Dirigido por Julia Loktev, uma americana nascida na Rússia, o filme acompanha o trabalho e a trajetória de um grupo de jornalistas, em sua maioria mulheres jovens, que trabalham para o canal de televisão independente TV Rain, o qual fazia reportagens críticas ao governo russo, mas foi fechado pelas autoridades após a invasão russa da Ucrânia em fevereiro de 2022. (O canal está agora sediado no exílio, na Holanda.)
Filmado com um iPhone no estilo clássico do "cinema verdade", o documentário tira seu título do fato de os jornalistas terem sido rotulados como "indesejáveis" (bem como "agentes estrangeiros") pelo governo russo, uma acusação recebida com humor negro pelos jornalistas, às vezes até mesmo no ar.
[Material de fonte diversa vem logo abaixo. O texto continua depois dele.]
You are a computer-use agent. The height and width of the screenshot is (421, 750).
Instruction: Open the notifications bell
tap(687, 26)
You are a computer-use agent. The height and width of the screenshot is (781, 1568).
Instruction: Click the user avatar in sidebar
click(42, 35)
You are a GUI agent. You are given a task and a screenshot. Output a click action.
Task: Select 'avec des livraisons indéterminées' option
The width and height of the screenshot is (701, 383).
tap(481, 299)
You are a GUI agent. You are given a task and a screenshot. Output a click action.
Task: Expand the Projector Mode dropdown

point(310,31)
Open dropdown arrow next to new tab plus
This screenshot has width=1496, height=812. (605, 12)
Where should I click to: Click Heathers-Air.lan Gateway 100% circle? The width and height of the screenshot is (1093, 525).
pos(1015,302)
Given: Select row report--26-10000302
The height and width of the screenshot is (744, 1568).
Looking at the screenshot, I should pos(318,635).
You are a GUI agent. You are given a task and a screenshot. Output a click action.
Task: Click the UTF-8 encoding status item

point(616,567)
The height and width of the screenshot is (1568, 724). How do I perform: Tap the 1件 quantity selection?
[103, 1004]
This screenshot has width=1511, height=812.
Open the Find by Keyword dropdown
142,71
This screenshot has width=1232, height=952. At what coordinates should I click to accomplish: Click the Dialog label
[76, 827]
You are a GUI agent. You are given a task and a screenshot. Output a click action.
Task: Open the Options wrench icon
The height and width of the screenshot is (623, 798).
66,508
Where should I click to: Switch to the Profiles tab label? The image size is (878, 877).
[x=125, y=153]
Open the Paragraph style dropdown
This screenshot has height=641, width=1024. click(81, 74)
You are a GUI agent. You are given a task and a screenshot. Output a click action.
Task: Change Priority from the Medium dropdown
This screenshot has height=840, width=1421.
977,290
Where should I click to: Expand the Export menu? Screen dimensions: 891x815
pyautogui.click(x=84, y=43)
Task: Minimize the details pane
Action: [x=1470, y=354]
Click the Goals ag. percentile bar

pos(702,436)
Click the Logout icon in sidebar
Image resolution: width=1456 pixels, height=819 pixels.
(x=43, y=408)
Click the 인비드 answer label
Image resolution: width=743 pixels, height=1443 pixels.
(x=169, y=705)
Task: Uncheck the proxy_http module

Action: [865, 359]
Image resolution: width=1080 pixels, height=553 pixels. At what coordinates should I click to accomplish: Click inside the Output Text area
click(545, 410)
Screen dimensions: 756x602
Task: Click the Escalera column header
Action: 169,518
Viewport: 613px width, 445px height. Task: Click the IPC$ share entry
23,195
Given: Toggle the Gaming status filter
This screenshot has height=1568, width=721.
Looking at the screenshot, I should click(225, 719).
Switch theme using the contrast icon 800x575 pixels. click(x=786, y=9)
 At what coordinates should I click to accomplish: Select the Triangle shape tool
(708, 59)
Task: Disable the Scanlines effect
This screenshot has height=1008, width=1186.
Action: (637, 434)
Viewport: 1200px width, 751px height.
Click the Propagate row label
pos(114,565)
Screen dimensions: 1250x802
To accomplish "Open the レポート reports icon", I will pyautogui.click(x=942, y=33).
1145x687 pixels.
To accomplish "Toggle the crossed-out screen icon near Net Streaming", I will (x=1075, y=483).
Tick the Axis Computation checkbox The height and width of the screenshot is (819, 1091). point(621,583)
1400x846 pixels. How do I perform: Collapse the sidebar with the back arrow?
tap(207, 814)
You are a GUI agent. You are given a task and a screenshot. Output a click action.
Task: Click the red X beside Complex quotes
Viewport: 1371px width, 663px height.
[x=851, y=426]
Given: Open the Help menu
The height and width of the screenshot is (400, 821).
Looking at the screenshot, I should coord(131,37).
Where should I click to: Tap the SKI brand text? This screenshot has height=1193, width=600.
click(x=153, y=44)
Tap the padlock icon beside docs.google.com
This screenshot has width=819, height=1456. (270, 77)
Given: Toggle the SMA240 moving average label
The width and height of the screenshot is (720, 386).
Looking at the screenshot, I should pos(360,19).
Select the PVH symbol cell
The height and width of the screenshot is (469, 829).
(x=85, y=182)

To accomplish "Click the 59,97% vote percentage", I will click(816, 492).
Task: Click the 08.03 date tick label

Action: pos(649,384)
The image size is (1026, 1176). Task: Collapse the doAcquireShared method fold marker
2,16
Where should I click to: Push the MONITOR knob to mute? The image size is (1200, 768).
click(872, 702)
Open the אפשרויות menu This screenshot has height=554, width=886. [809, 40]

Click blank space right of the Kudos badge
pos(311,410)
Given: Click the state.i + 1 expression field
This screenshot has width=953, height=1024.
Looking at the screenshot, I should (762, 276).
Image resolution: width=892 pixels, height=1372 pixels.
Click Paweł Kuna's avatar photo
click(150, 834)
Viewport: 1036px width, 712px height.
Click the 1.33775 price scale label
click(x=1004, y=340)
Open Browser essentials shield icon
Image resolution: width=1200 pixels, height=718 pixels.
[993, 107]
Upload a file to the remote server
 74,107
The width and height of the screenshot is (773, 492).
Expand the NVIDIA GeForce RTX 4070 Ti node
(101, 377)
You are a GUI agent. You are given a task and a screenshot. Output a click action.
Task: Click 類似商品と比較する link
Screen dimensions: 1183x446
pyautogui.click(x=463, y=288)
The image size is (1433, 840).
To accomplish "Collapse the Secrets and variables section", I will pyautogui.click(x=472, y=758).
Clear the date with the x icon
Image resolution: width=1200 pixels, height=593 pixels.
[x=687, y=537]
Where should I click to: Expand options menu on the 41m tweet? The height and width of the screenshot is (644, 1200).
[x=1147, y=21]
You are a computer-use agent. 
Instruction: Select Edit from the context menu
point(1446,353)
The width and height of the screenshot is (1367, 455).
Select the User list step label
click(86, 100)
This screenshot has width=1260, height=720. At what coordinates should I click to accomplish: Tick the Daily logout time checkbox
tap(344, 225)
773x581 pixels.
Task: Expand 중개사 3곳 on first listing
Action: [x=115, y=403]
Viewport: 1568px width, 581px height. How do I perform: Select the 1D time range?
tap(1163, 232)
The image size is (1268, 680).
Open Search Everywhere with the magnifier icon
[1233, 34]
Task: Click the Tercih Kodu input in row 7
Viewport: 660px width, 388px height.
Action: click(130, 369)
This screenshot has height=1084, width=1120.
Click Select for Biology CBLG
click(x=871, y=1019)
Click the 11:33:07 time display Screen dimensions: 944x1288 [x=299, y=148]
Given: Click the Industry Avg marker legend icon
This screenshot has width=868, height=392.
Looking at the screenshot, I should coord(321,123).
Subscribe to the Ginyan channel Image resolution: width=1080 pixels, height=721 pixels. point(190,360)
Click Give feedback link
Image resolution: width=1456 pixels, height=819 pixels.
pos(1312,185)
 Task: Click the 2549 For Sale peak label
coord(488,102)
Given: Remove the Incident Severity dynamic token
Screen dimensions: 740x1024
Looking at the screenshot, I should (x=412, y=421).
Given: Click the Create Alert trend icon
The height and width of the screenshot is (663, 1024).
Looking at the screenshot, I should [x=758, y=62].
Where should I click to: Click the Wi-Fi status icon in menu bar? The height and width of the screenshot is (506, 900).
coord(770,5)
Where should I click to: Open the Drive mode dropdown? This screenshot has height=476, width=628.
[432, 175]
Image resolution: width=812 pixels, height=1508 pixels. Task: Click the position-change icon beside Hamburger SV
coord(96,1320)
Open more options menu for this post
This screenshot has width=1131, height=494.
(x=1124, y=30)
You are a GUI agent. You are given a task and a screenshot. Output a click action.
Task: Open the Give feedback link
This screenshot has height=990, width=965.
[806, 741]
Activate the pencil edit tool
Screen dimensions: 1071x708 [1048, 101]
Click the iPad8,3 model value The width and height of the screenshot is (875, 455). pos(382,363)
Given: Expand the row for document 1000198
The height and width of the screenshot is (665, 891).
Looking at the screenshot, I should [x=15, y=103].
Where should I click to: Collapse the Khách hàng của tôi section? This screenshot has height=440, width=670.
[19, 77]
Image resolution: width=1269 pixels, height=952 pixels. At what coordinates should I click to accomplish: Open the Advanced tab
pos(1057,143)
Alguns dos episódios mais comoventes acontecem nas duas últimas horas do filme, que retratam a vida durante os primeiros dias da invasão russa da Ucrânia. Como muitos ucranianos que conheci em reportagens desde 2022, os jornalistas russos, antes da invasão, rejeitavam a ideia de que ela realmente aconteceria. Alimentando uma esperança frágil, e talvez em negação, eles acreditavam que, de alguma forma, não ocorreria.
Mas quando isso aconteceu, os russos sabiam que a mão pesada do regime logo estaria sobre eles – contudo, esse conhecimento não os impediu de fazer a cobertura jornalística. Os jornalistas se esforçaram ao máximo para relatar a invasão com veracidade; uma tarefa nada fácil, visto que as mentiras televisionadas de autoridades do governo russo são exibidas de forma impressionante no filme. (A "operação militar especial", como foi chamada, foi uma resposta à agressão ucraniana, disseram eles. Em uma ironia notável, digna de Orwell, uma das justificativas públicas de Putin para a invasão foi o combate ao que ele chamou de fascismo ucraniano.)
A dedicação das jornalistas – para não mencionar a solidariedade entre elas e com outros russos – é extraordinária, mesmo diante de um provável exílio. Num momento revelador, elas fazem uma vigília numa das prisões onde manifestantes contra a guerra estão detidos. Aconchegadas umas às outras no meio de uma fria noite de inverno russo, as jovens encontram um moscovita solidário que lhes oferece o uso do seu banheiro e diz: "Este sentimento de impotência permeia tudo".
Em outro momento, a mãe de um dos jornalistas observa laconicamente: "De alguma forma, eu não pensei que terminaria assim."
Quantos americanos disseram coisas semelhantes no último ano durante o "Trump Redux"? À medida que o mundo sofre com a ascensão do autoritarismo e do fascismo, sentimentos de impotência e incredulidade perplexa são muito comuns. Talvez ler, assistir, pensar e refletir sobre esses temas possa inspirar ações, levando a um futuro melhor, mais esperançoso e mais generoso.